The computer version of Field of Glory satisfies two itches at once. First, it is a very simple and very fast playing wargame, well adapted from what is, by all accounts, a very good miniature rule set. Second, it is an ancients game, and we all know that I can go on forever about that setting.
I only had a passing familiarity with the rules until I got the PC game so I wasn’t quite sure how all the support rules and rallying worked but like its predecessor, Great Battles of History, it is a good enough translation of the table top rules that I am actually confident that I could pick up a Field of Glory manual and play the game.
The computer game has 18 scenarios and I’ve already blown through almost all of them from at least one side. The scenarios play very quickly and have some of the funky stuff that inevitably happens in miniature gaming. The battles break up into two or three discrete portions, there is a rush to hit to the victory point cap (based on routing or disrupting a certain number of enemy units) regardless of the real tactical situation, the role of leaders in ancient warfare is fudged, unit definitions are not subtle or malleable…

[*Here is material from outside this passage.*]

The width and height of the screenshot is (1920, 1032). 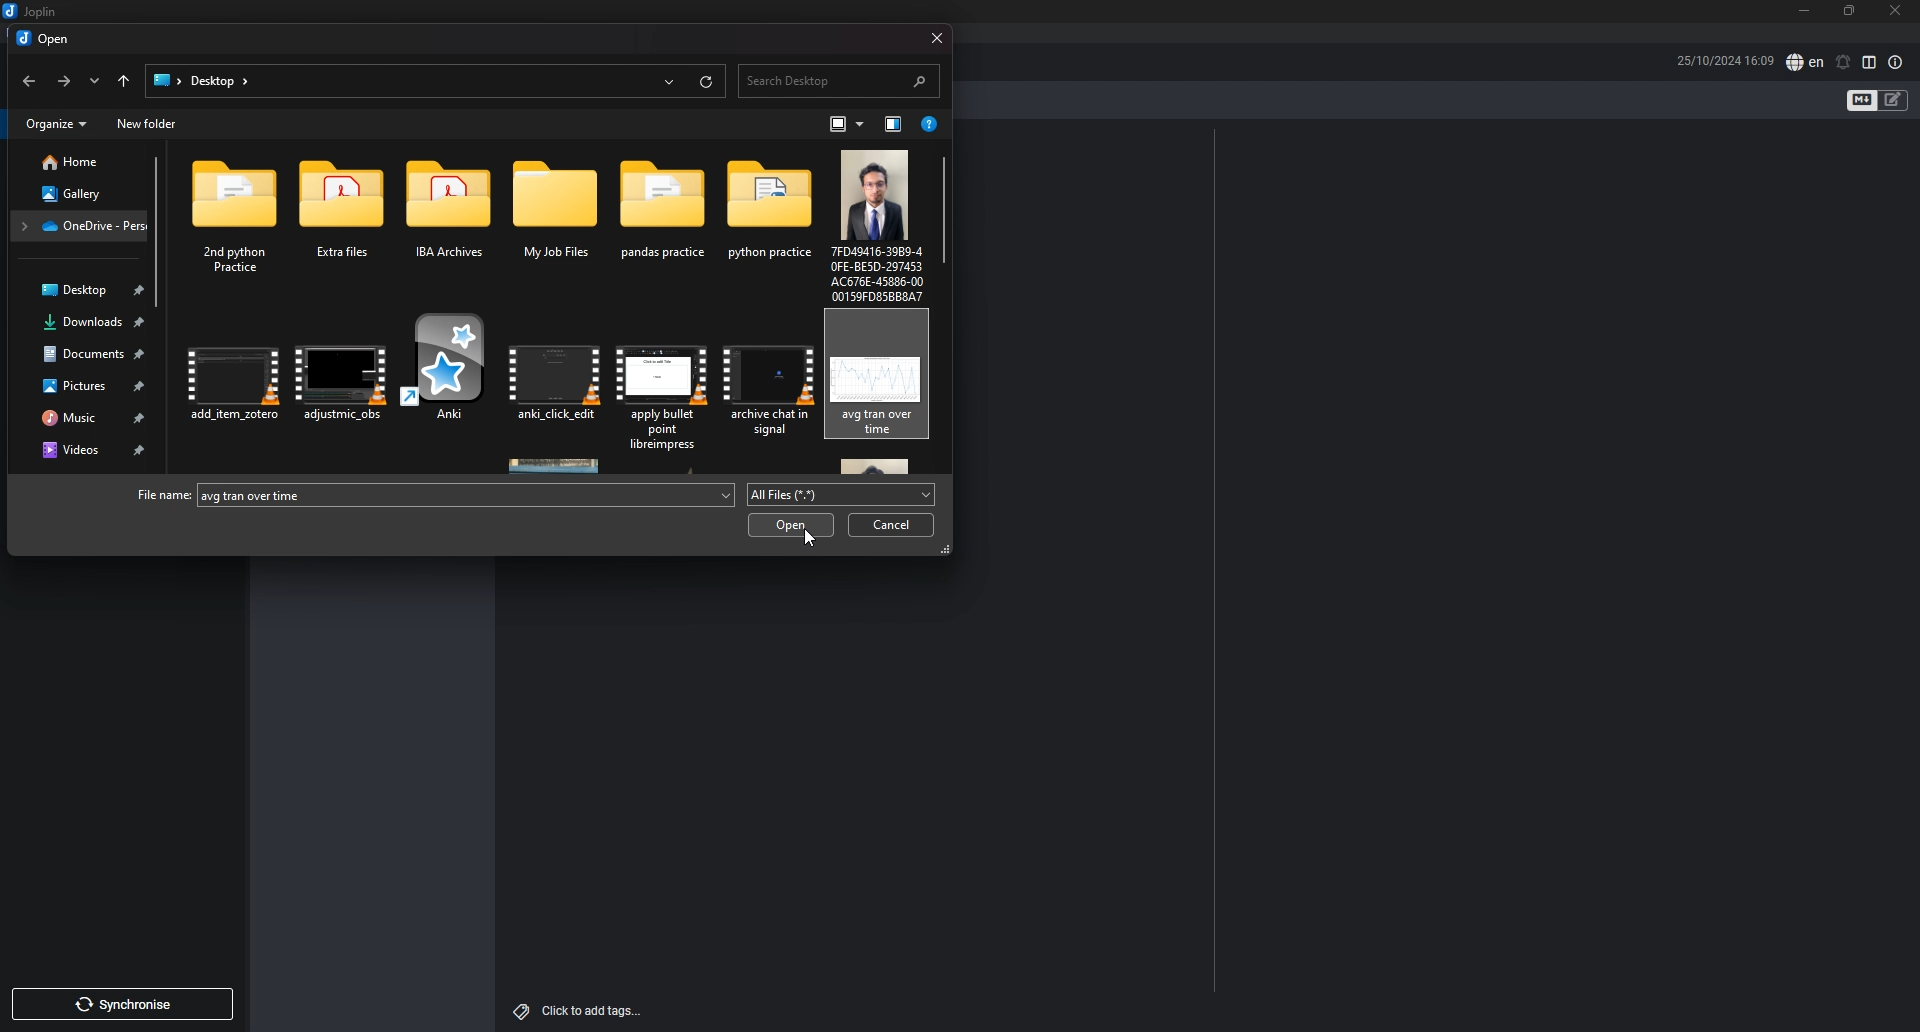 I want to click on date, so click(x=1724, y=60).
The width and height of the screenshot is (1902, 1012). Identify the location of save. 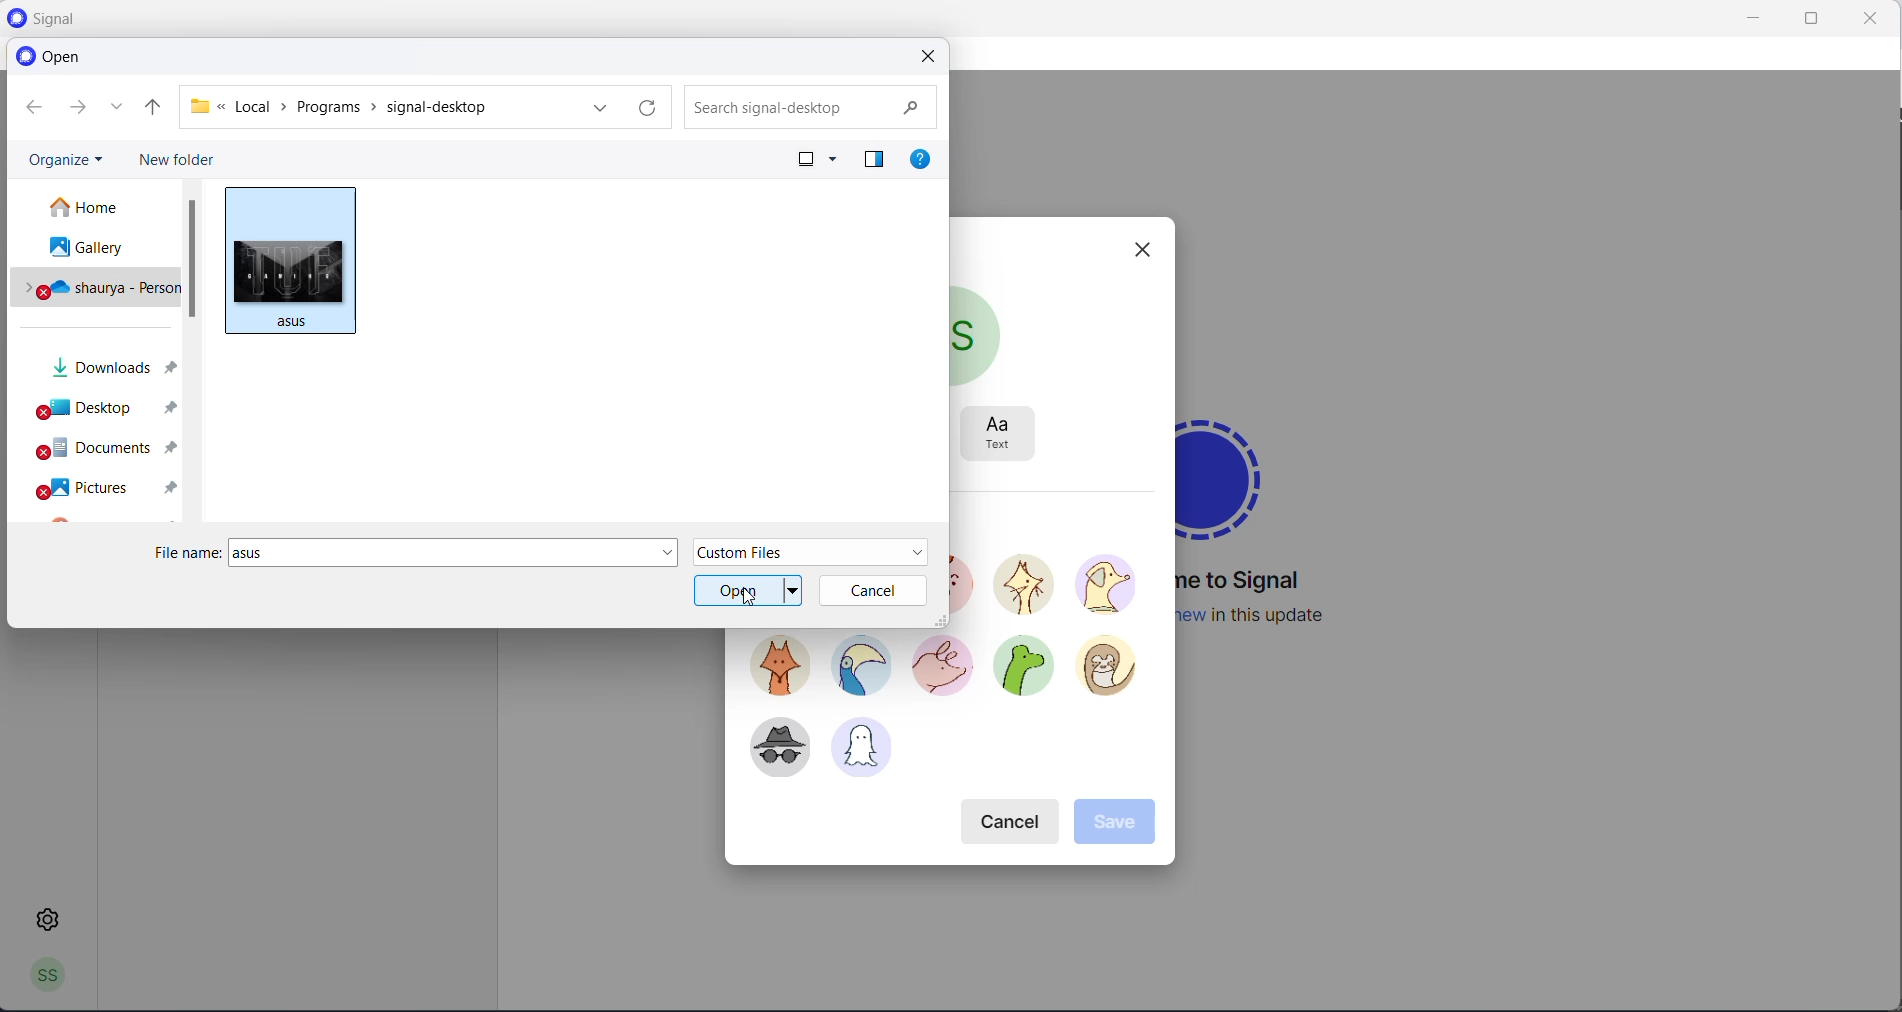
(1117, 823).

And all I can think of is how much I want to keep playing this game. The 18 scenarios are not nearly enough, especially since a lot of major battles aren’t touched (Zama, Cannae, Pydna, Telamon, etc.) and a lot of armies are just absent. The Late Macedonians are the only Successor army, there are no Pontines or even an Alexandrian army. And there are some really stupid spelling errors in parts of the game.
On the battle side, Field of Glory comes with one of the most user friendly editors I’ve ever encountered, so I expect good scenarios to come to light very quickly. I could even build a few, I suppose – it’s that easy to use. There’s not really an army builder, though, which is a big part of the appeal of miniature gaming. You can’t have everything, though, and the editor is a real gem as it stands now.
The AI needs to be stronger, and I wonder if this is a problem inherent in the simple wargame rules of a miniature set. Though the calculations here are relatively simple, I see little evidence of the computer thinking too far ahead or putting itself in a position where it can roll up a flank with superior units if not superior numbers. The victory system puts a premium on routing the enemy, of course, but the computer opponent seems to be a little careless about putting its own weakened units in harm’s way. The Great Battles games had this same problem, and that’s a much more complex game than a standard miniature ruleset.
In spite of this, the elegant editor, strong MP game and faithful translation of the rules – not to mention the setting – makes Field of Glory my favorite wargame of the year so far. Is it the best of the year? Not so sure about that. But I look forward to new content.
EDIT: Just realized how negative this post seems…
I love how simple and clear the game is. Skirmishers aren’t just cannon fodder, but are useful arms. Legions and Phalanxes feel properly balanced in spite of the fudging with scale and frontages. Terrain effects are important, but not over riding concerns, reflecting the fact that – most of the time – an army wouldn’t fight anywhere near terrain that would screw it entirely.